_TASK 1_: Repeat the passage of the account of the medical emergency aboard Mondo between "Here Lisa recounts" and "at all times.", inclusive.
_TASK 2_: Please carry on the account of the medical emergency aboard Mondo from the point where it stops.

_SOURCE DOCUMENT_:
──────────
In early April 2021, Lisa Callaghan was delivering her Sydney 38 ‘Mondo’ from Sydney to Port Stephens with three crew members when they experienced a medical emergency onboard.
Here Lisa recounts the events of that delivery and a few lessons learned from the incident:
Based on the forecast favourable conditions we decided to depart Sydney at 6pm on Saturday night. There were four of us onboard.
Shortly after we left a bit of breeze came in so we decided to put the headsail up to make the trip a bit faster, and because it’s more enjoyable than motoring the whole way.
After putting the sails up, around 8pm, we started our first watch. We had two people down and two up at all times.
It was during the 10 – 12pm watch when this incident happened.
I had taken the first watch so, was down below at the time with my watch partner when one of the crew members who was steering seemed to become a bit disorientated and ended up doing an accidental 360. I could hear the conversation between the two crew members on deck; he apologised and they seemed to get back on track, so I stayed in my bunk.
Then it happened again. The crew member who was steering became very disorientated, fell down to his knees and then started to lose consciousness. The other crew member tried to rouse him, which he could for a few seconds, but he was in and out of consciousness and his speech was slurred.
──────────
(Entries drawn from a dataset)
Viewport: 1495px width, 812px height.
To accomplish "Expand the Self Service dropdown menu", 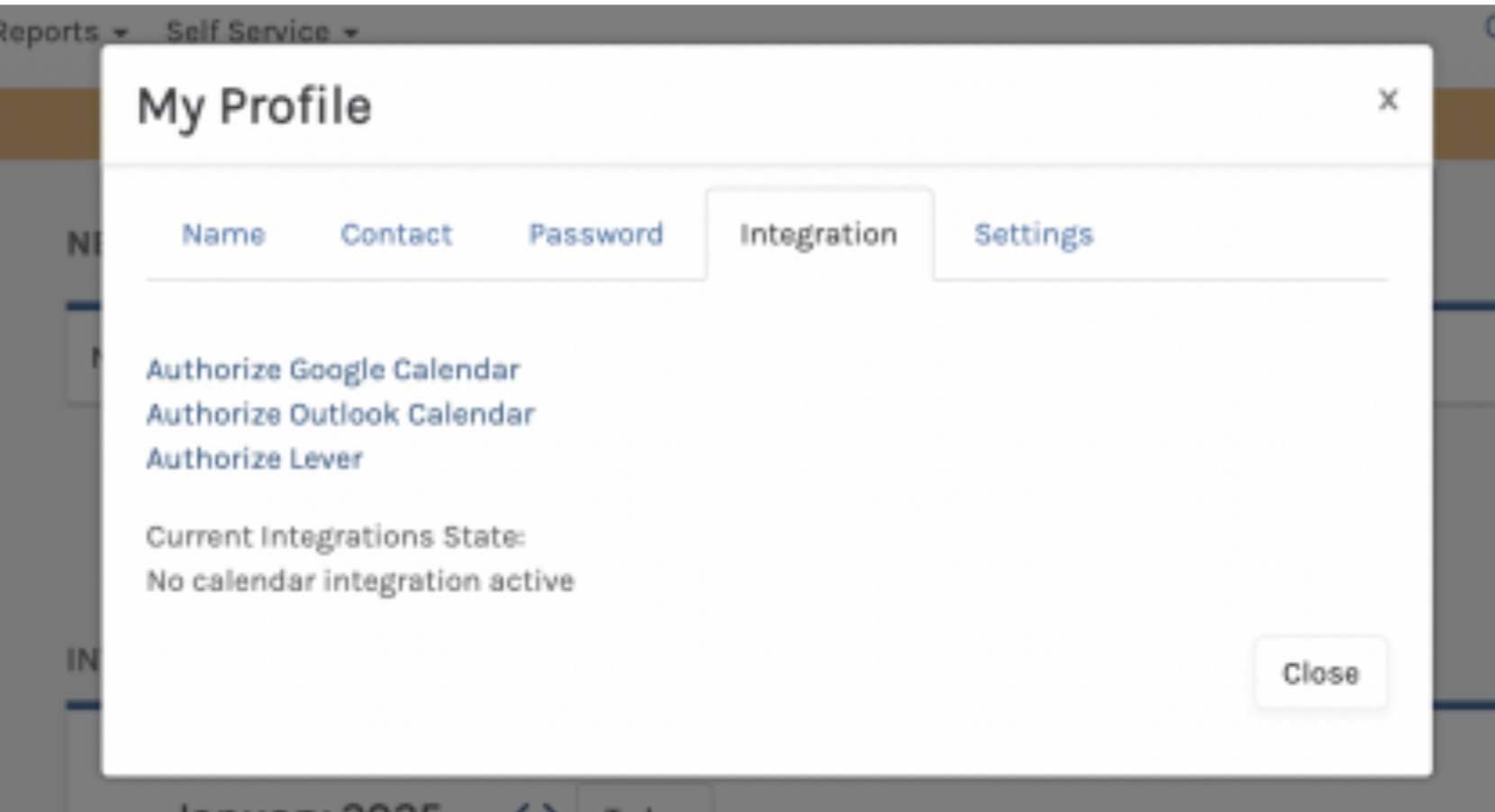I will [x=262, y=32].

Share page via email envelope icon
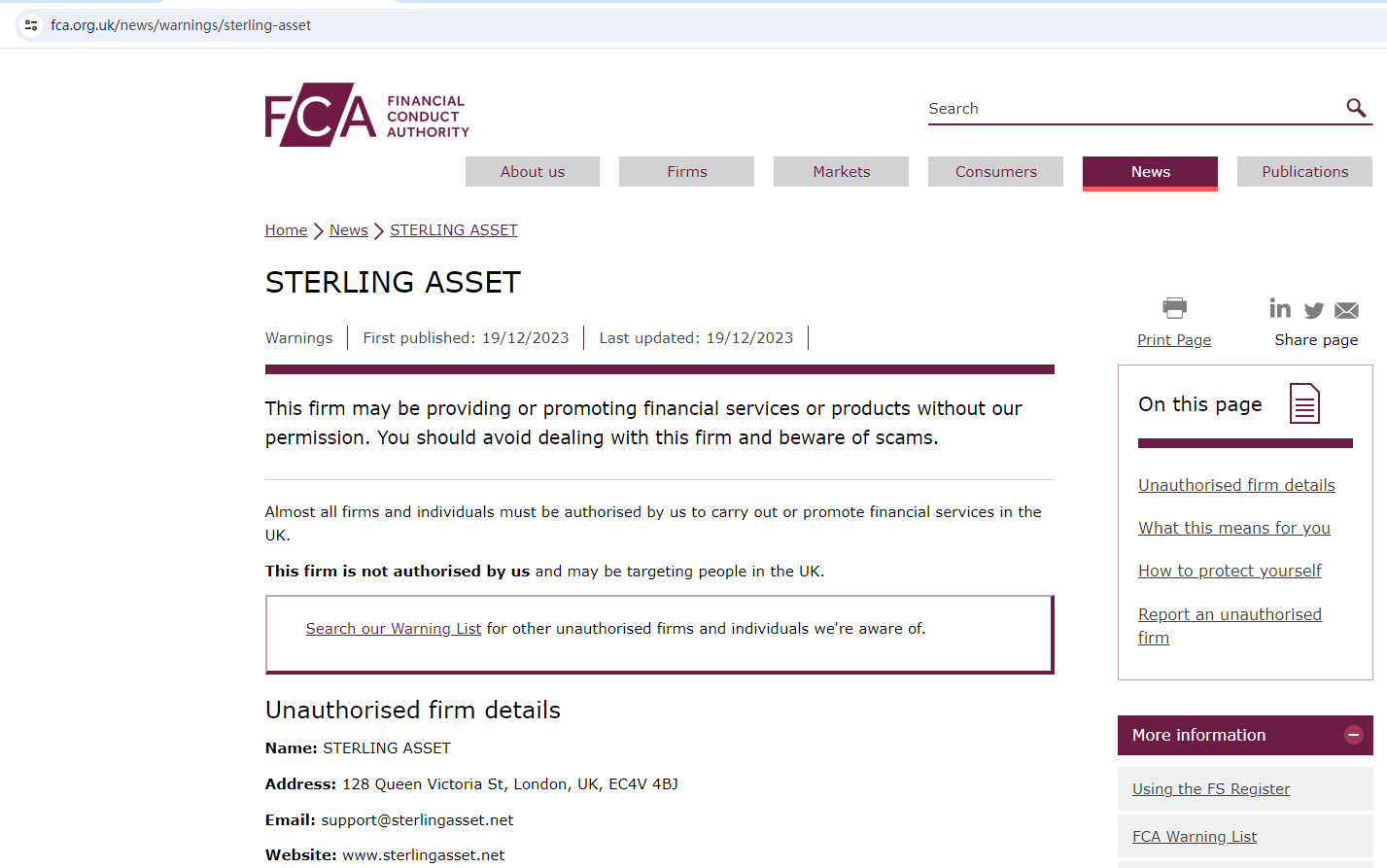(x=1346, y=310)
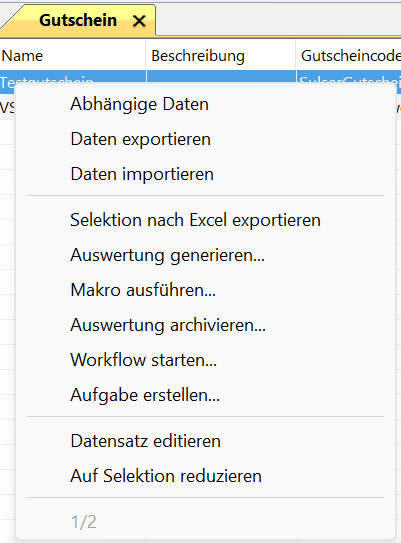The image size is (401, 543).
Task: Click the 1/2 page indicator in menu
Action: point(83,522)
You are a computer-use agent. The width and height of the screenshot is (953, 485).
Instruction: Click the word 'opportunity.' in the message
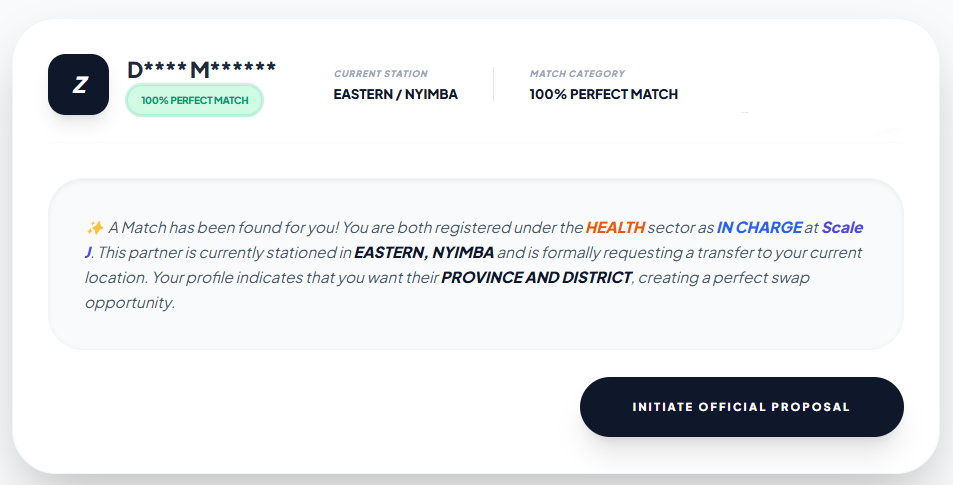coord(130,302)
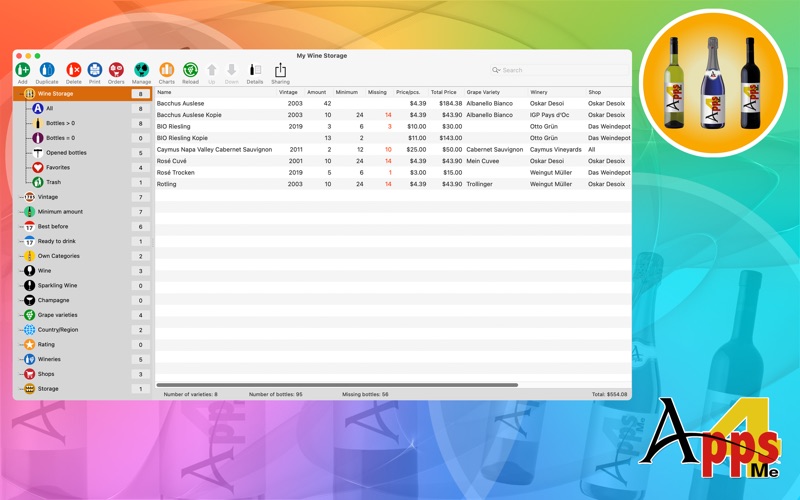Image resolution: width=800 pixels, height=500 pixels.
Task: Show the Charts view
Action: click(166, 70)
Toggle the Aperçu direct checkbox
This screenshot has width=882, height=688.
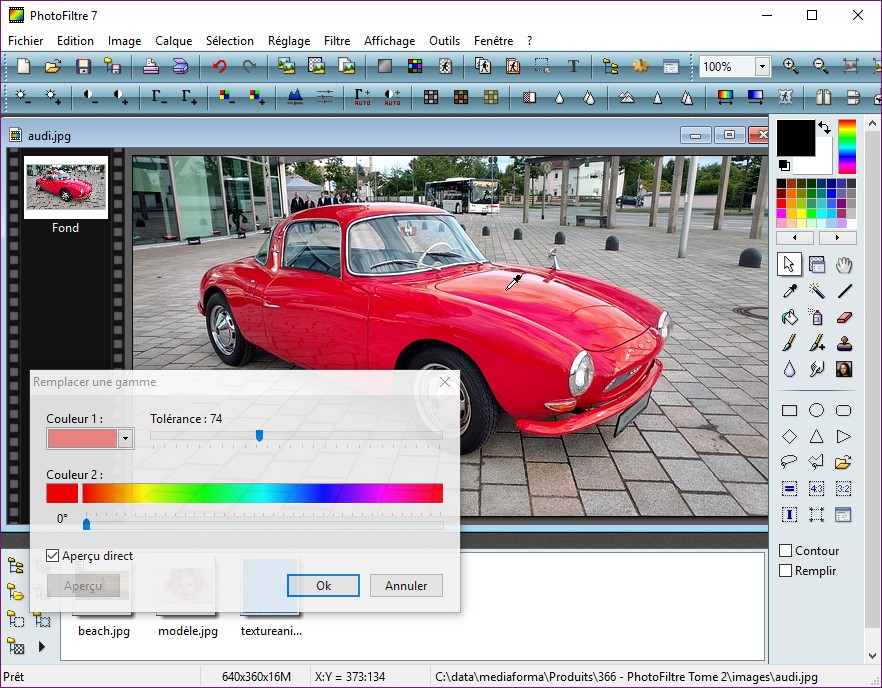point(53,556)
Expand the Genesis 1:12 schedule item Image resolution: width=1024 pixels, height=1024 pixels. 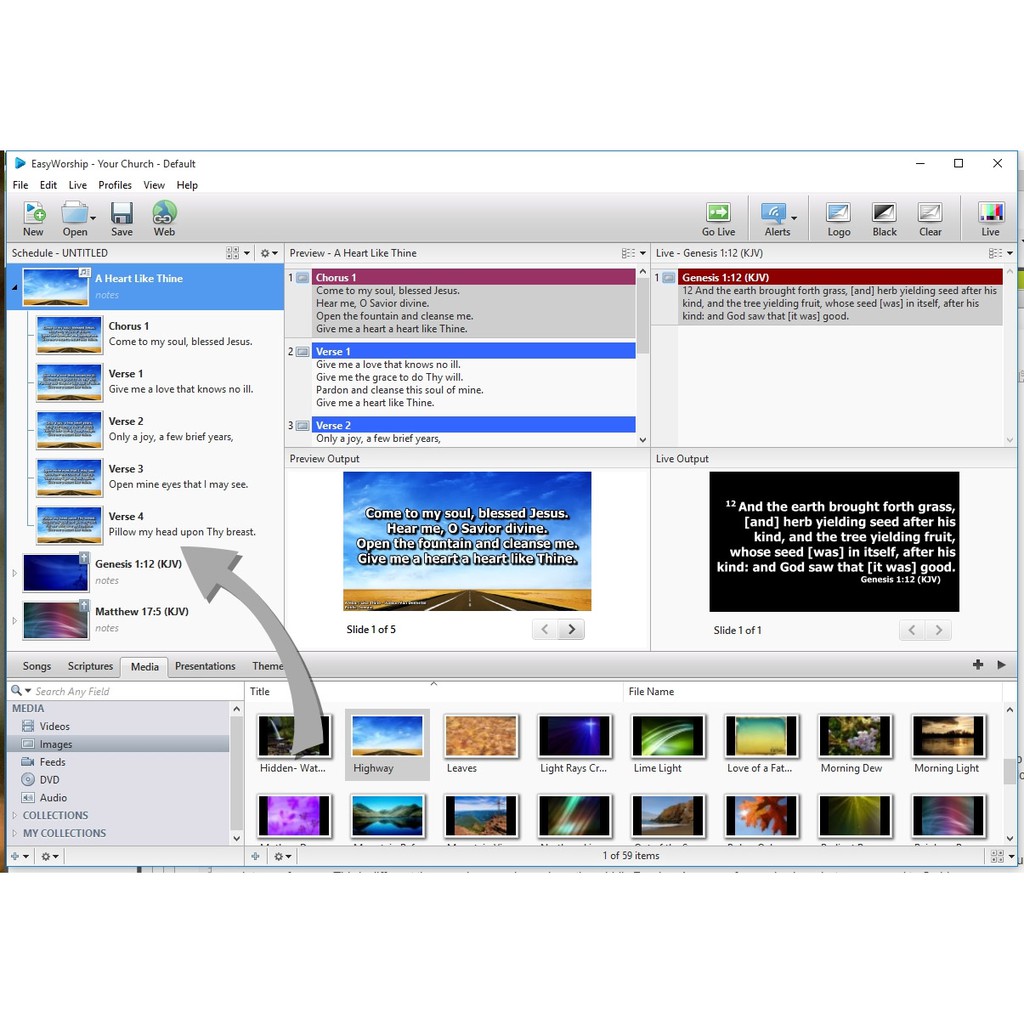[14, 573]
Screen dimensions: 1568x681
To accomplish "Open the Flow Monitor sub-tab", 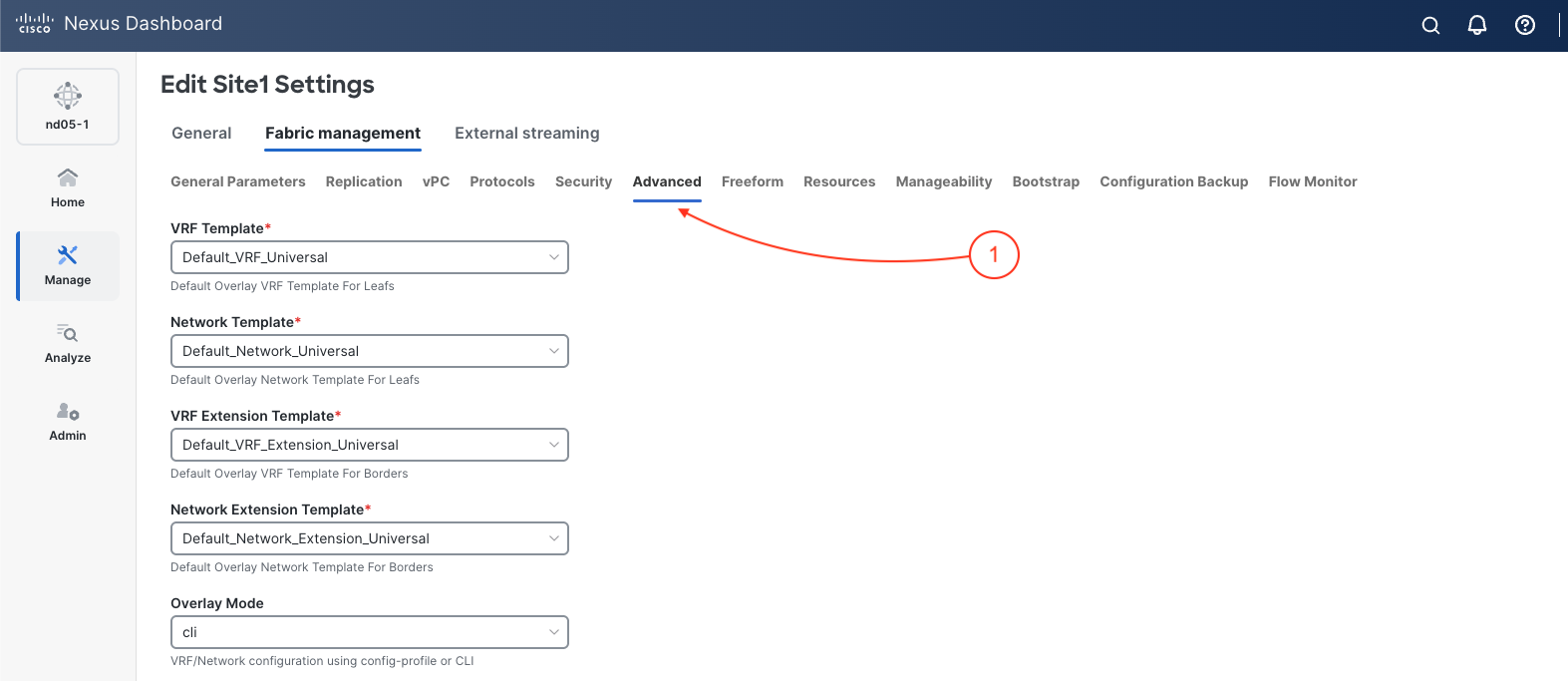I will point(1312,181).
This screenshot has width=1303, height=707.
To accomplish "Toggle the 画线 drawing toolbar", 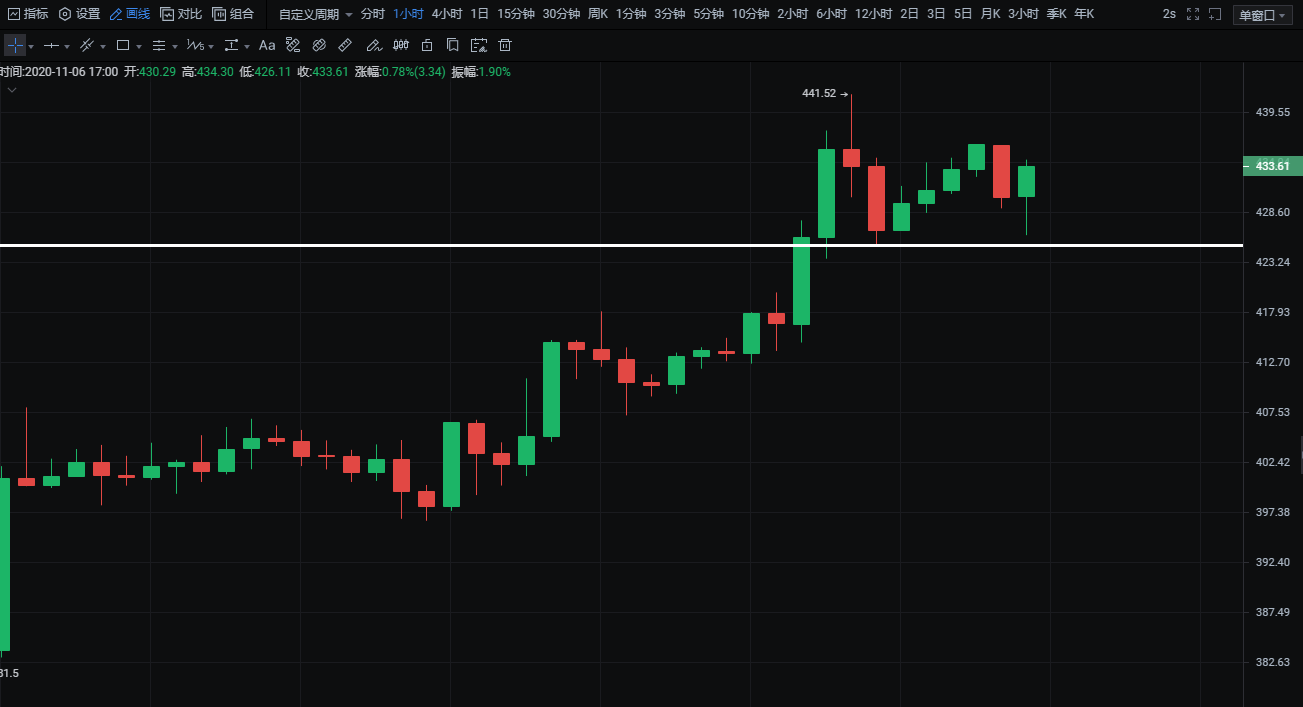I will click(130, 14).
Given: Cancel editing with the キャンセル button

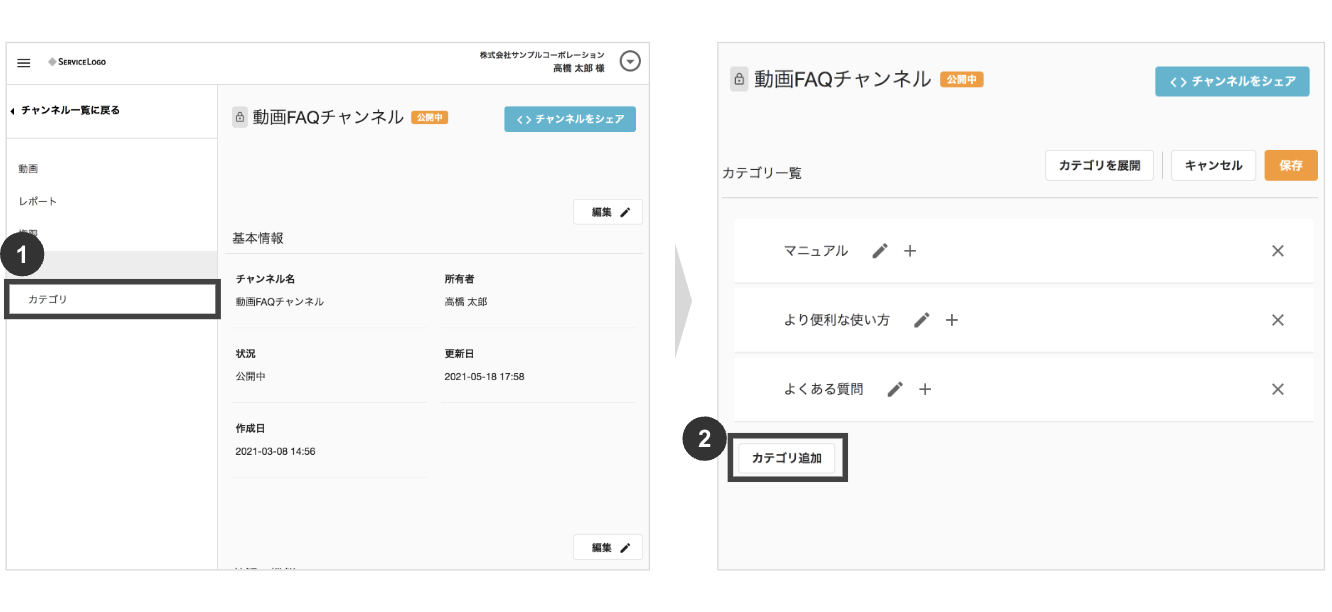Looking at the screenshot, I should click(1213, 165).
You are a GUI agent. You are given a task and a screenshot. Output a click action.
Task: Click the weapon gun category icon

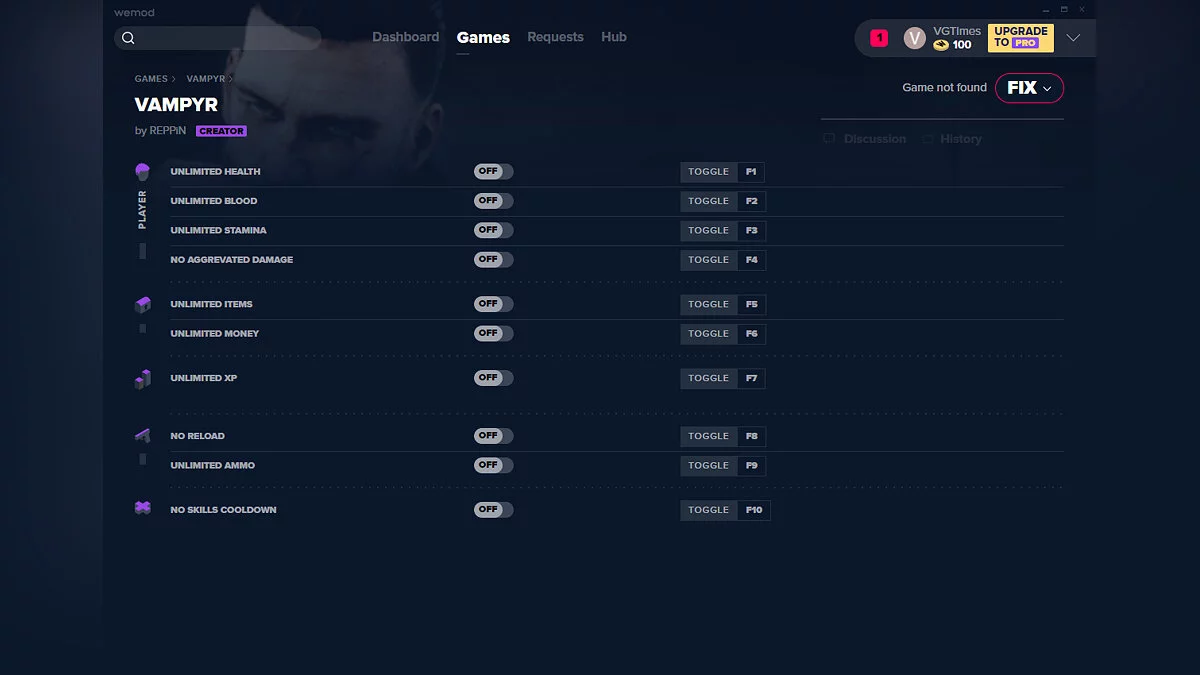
──────────
_WRITTEN REPLY 1_:
Here Lisa recounts the events of that delivery and a few lessons learned from the incident:
Based on the forecast favourable conditions we decided to depart Sydney at 6pm on Saturday night. There were four of us onboard.
Shortly after we left a bit of breeze came in so we decided to put the headsail up to make the trip a bit faster, and because it’s more enjoyable than motoring the whole way.
After putting the sails up, around 8pm, we started our first watch. We had two people down and two up at all times.

_WRITTEN REPLY 2_:
By that point everyone was up on deck, all wearing offshore gear with lifejackets and tethers, including the crew member who was now pretty much fully unconscious.
We got him into a comfortable and safe position at the stern and tethered him to the yacht. I then nominated a crew member to sit with him and monitor his condition, and put the other crew member on the helm so I could call for help.
Initially I called ambulance NSW to get advice about what to do with the patient, and then contacted the police and Marine Rescue NSW via radio to coordinate help to get the crew member medical assistance.
I was instructed to set off our EPIRB so they could accurately track our location and then head towards Lake Macquarie, which was our closest port.
After getting instructions I made a plan and communicated this to the crew onboard.
As I am most familiar with the yacht, I decided that it would be best for me to take the sails down and secure these. We turned on the autopilot while this was happening so the crew member on the helm could assist with this, and then motored to Lake Macquarie.
It was about a two hour motor to meet Marine Rescue NSW who were waiting with paramedics. They came onboard and assessed the crew member before deciding he should be taken to the hospital for further treatment and monitoring.
He was still unconscious at that time, so was put on a stretcher and transferred to the Marine Rescue NSW boat and then to the hospital.
We continued our way to Port Stephens, but during that time were in consultation with the police about his condition, which seemed to be deteriorating.
After arriving in Port Stephens we were relieved to learn that the crew member had come around and was doing well.
Apparently the cause of the episode was a bad reaction to a new brand of seasickness pills he had taken before departing on the delivery trip which had reacted badly with some of his other prescription medication.
The next afternoon, once the medication had gone through his system, he was back to normal and discharged from the hospital.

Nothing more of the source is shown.